Erano gli anni dei fermenti psicoanalitici: entrambi furono affascinati dalle scoperte freudiane. Svevo tentò addirittura di intraprendere l’analisi con S. Freud, ma senza successo. Alla fine si convinse del fatto che l’opera freudiana avesse maggior ascendente sull’ispirazione letteraria che come cura per le nevrosi. Joyce, seppur – come avrebbe detto Freud – inconsciamente, fece sua la teoria di colui che considerava un mentore, e provò per primo ad applicare il metodo delle libere associazioni alla scrittura, dando vita alla tecnica letteraria del flusso di coscienza.

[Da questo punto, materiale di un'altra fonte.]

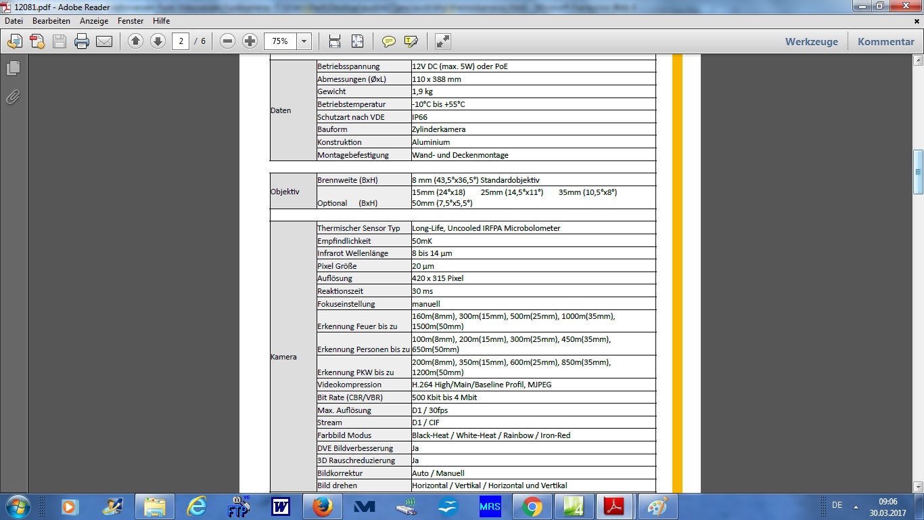Toggle the attachments paperclip panel
Viewport: 924px width, 520px height.
point(13,97)
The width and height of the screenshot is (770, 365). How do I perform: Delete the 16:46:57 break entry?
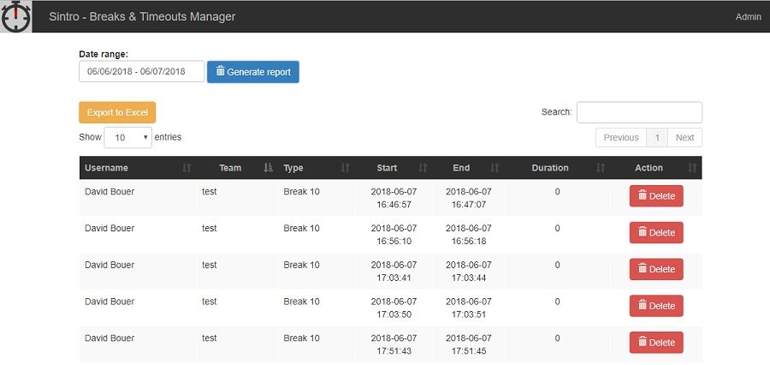(x=656, y=196)
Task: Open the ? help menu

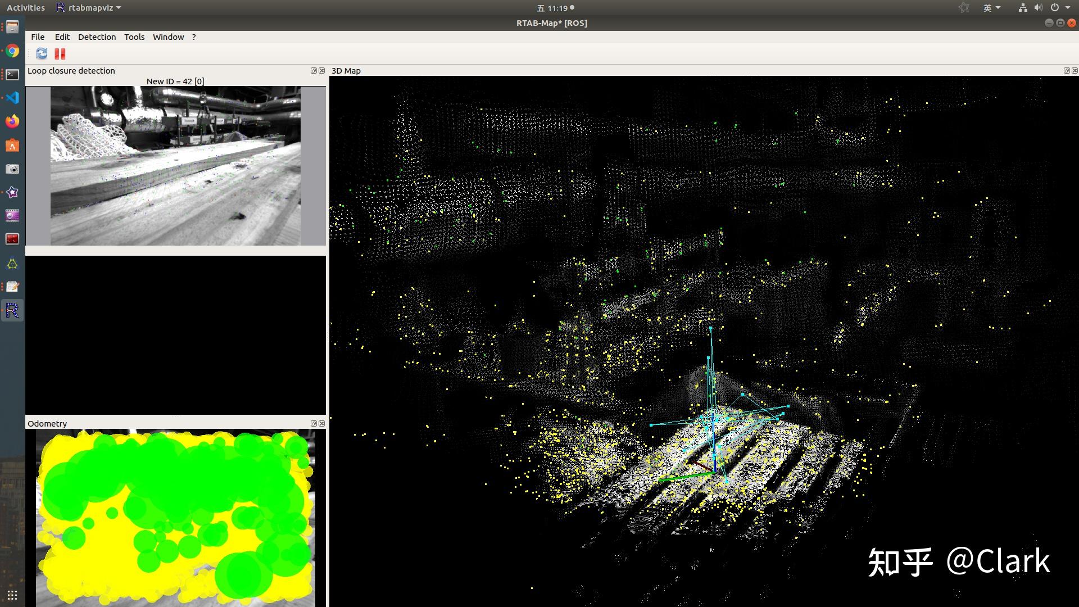Action: (194, 37)
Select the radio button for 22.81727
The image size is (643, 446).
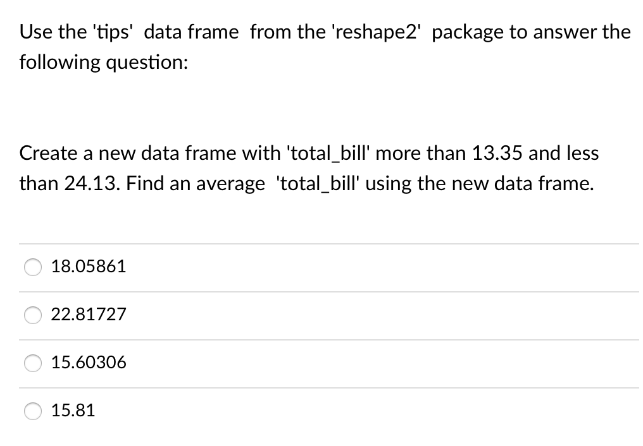click(33, 315)
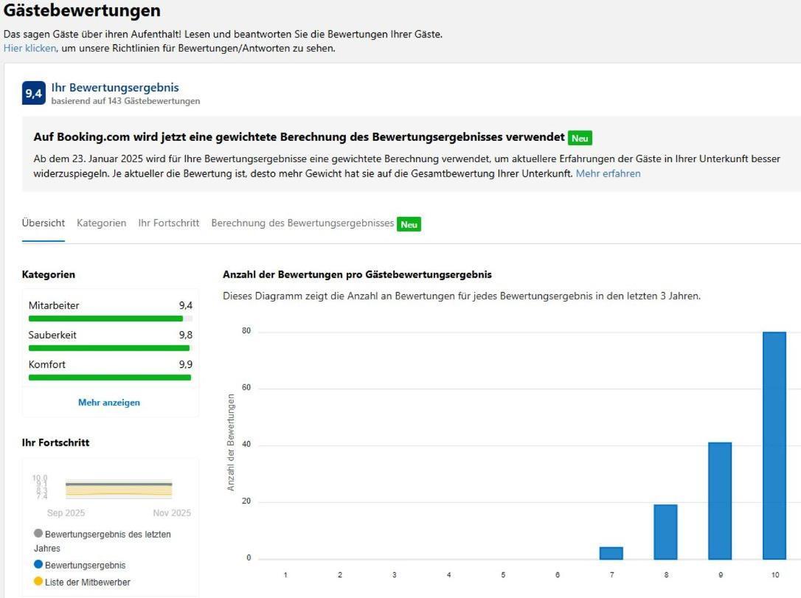Select the Berechnung des Bewertungsergebnisses tab
Image resolution: width=801 pixels, height=598 pixels.
click(x=302, y=223)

L’Ulisse e La coscienza di Zeno appaiono così legati da due filamenti sottili, che si annodano stretti nel cuore di Trieste, passando per le anime di due uomini che la vissero e l’amarono. Trieste generosa, a due uomini ha fatto l’impareggiabile dono dell’amicizia; a tutti noi altri ha regalato, per tramite di quegli uomini e del loro legame, due indimenticabili capolavori letterari.